J'avoue - je ne suis pas toujours très douée - que quand j'ai lu la liste des œuvres, j'ai grogné "c'est quoi ce salmigondis ?". Or non content de n'être pas un pot pourri, comme je l'ai cru dans mon ignorance, c'était, en plus, un programme très pensé et très intelligent : l'idée était de placer Chopin comme un colonne vertébrale et, de part et d'autre du temps où il vécut, de l'entourer, d'un côté, de ceux qui furent ses maîtres, Bach et Haendel, et de l'autre, de ceux qui l'ayant admiré, ont "parlé" de lui dans leurs œuvres (Debussy et Ravel). Anne Queffelec prit soin de nous présenter son intention, nous expliquant par exemple que Chopin, probablement formé par un élève de Bach à Leipzig, ne se séparait jamais de la partition des ... de Bach, qui était toujours sur son piano et qui le suivit même jusqu'à Majorque ! Quant à l'influence évidente du musicien polonais sur nos deux musiciens français, elle se plut à raconter que finalement Chopin, dont le père était français, vécut en France, aima passionnément une française et que son cœur, pieusement conservé à Varsovie, serait immergé pour l'éternité dans du ... Cognac !


Au-delà de l'anecdote, ce rapprochement entre les maîtres et les disciples était passionnant et Anne Queffelec nous a offert presque deux heures d'une intensité rare. Il était amusant de remarquer combien son jeu a évolué au cours du concert : au début, après Bach, elle joua Chopin un peu comme un choral, dénudé, puis, ayant joué Chopin, elle revint à Bach de façon beaucoup plus "romantique" !!!


Lundi soir, le 5 août, après l'enregistrement en direct du Magazine des festivals dans la salle capitulaire de l'Abbaye, une autre grand moment nous attendait dans la salle des moines : l'intégrale des derniers Klavierstücke (1892-93) de Brahms, opus 117, 118 et 119, et, commandée spécialement pour le Festival, une création de Rodolphe Bruneau-Boulmier. Cette oeuvre, pas forcément d'un abord facile, surtout lors d'une première audition, mais très "audible" pour le profane, s'intitulait "le Tombeau de Brahms". Pourtant l'auteur qui nous l'a présenté a préféré parler de "Catafalque de Brahms". Ce terme, qui vient de l'italien catafalco, échafaudage, désigne une estrade funéraire sur laquelle on présente le cercueil, soit en attendant qu'il soit enterré, soit parfois définitivement pour une exposition permanente. C'est donc un monument de mise en lumière, une dernière fois, des restes physiques du défunt, le plus souvent pour le proposer à la vénération et à la dévotion de ceux qui l'admiraient.

Consigne:
Rédigez la suite du compte rendu des concerts du festival, en repartant de sa dernière phrase. Le matériel ci-dessous provient d'une autre source.

Données brutes:
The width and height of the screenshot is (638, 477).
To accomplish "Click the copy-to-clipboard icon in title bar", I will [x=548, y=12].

...

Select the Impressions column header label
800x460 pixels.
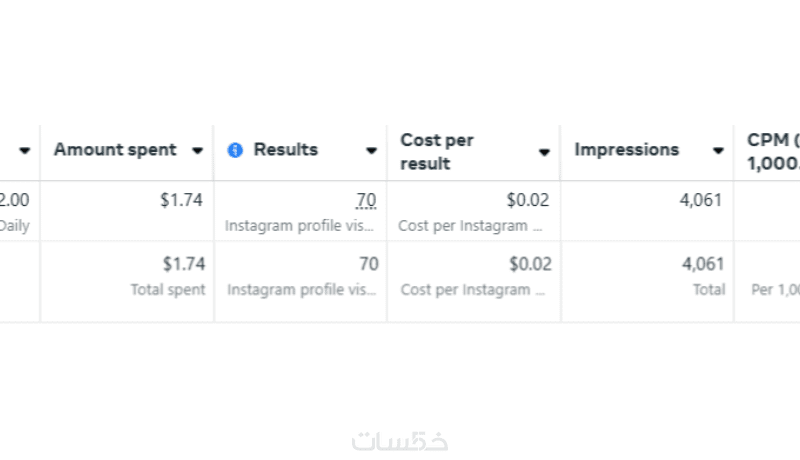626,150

Résultat obtenu:
Photo récupérée, avec son autorisation, sur le compte facebook de Rodolphe Bruneau-Boulmier, car j'avoue ne pas avoir osé aller mitrailler les interprètes de trop près ! Ce que Rodolphe a fait d'autant plus aisément que Goeffroy Couteau et Philippe Cassard parlaient peut-être ici, de son "Catafalque"... même s'il intitule modestement la photo : "Quand deux merveilleux musiciens parlent, avec passion, de l'opus 117 n°3 de Brahms"

La pièce de Rodolphe Bruneau-Boulmier se voulait donc un hommage à Brahms, traversé de références à l'oeuvre de ce dernier, et ce tout jeune homme, cultivé, poète, philosophe à ses heures, a écrit ces lignes avec une énergie toute particulière, aussi musclée que le fut Brahms dans ses partitions. Le morceau s'adoucit vers la fin, et, d'enflammé, devient limpide, pour se terminer par des sonorités de cloches et de glas mêlées, qui n'ont rien de funèbre, comme une ouverture vers une éternité lumineuse.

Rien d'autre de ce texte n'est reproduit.